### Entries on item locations
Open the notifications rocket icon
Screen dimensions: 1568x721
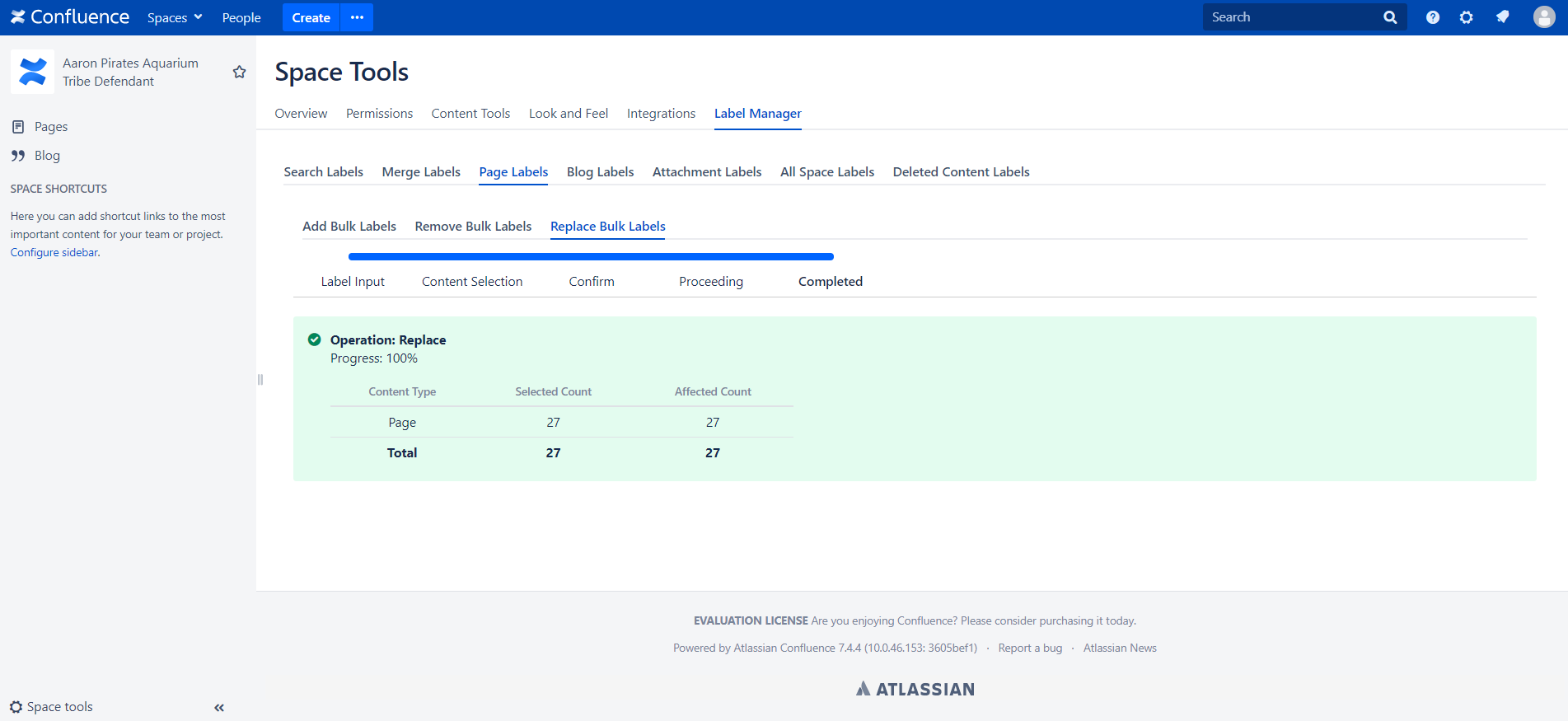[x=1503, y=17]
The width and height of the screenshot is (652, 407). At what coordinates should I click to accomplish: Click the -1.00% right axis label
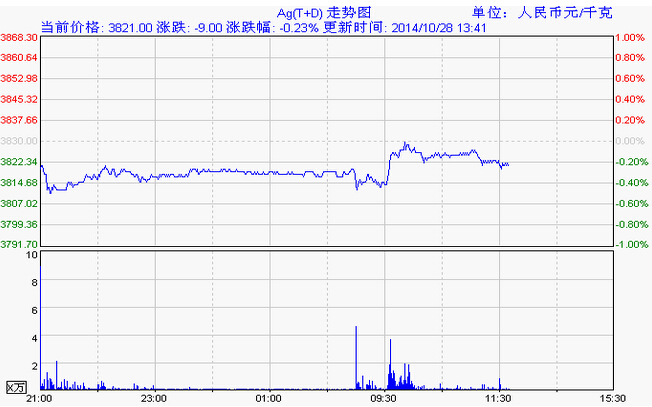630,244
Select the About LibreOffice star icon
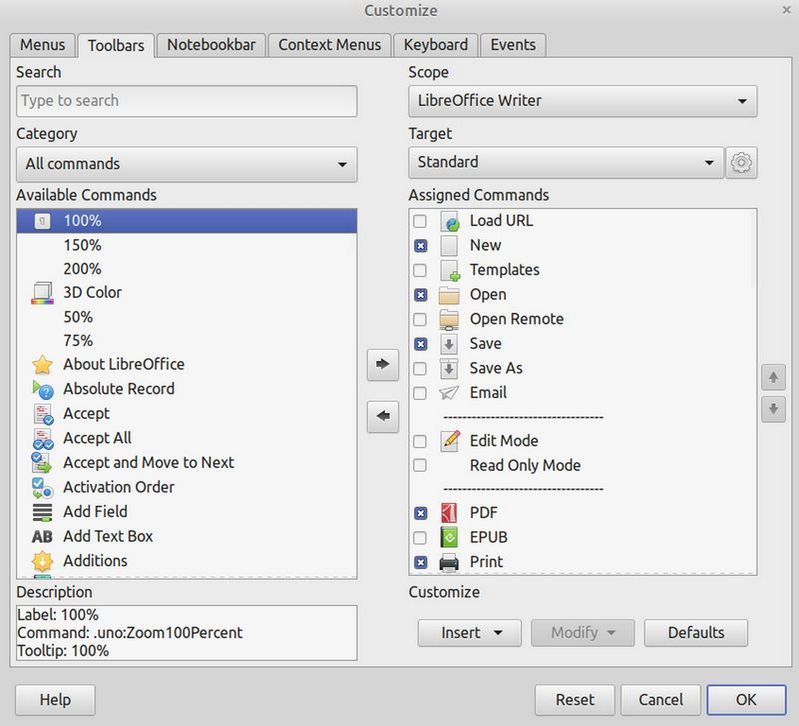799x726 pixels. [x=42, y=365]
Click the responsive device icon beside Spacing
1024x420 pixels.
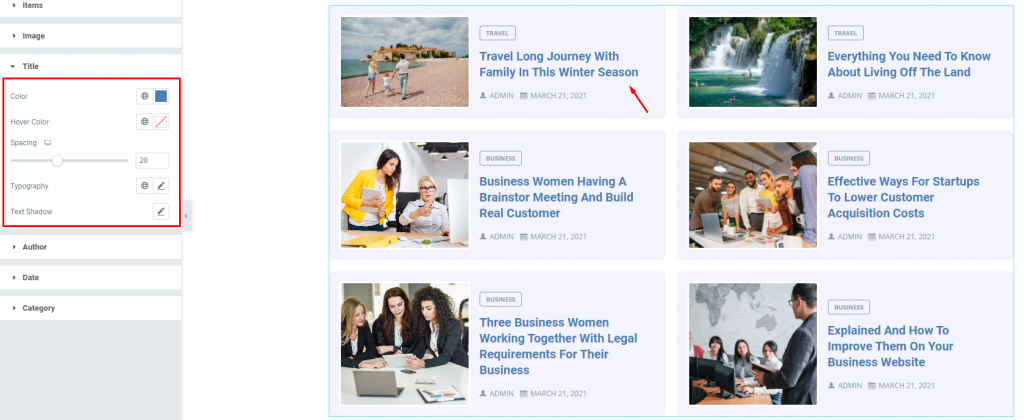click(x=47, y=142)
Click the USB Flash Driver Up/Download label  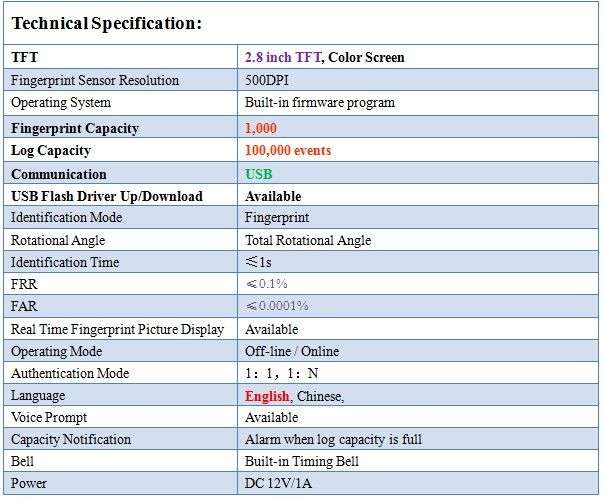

### Task description
Render all the items above as a numbered list of their lines, skipping blank lines and omitting the pictures.

### Result of the task
1. Open the notifications rocket icon
2. Screen dimensions: 1568x721
3. [x=1503, y=17]
4. The width and height of the screenshot is (652, 407). At what coordinates should I click to accomplish: Click the -1.00% right axis label
5. 630,244
6. Select the About LibreOffice star icon
7. 799x726 pixels. [x=42, y=365]
8. Click the responsive device icon beside Spacing
9. 1024x420 pixels.
10. click(x=47, y=142)
11. Click the USB Flash Driver Up/Download label  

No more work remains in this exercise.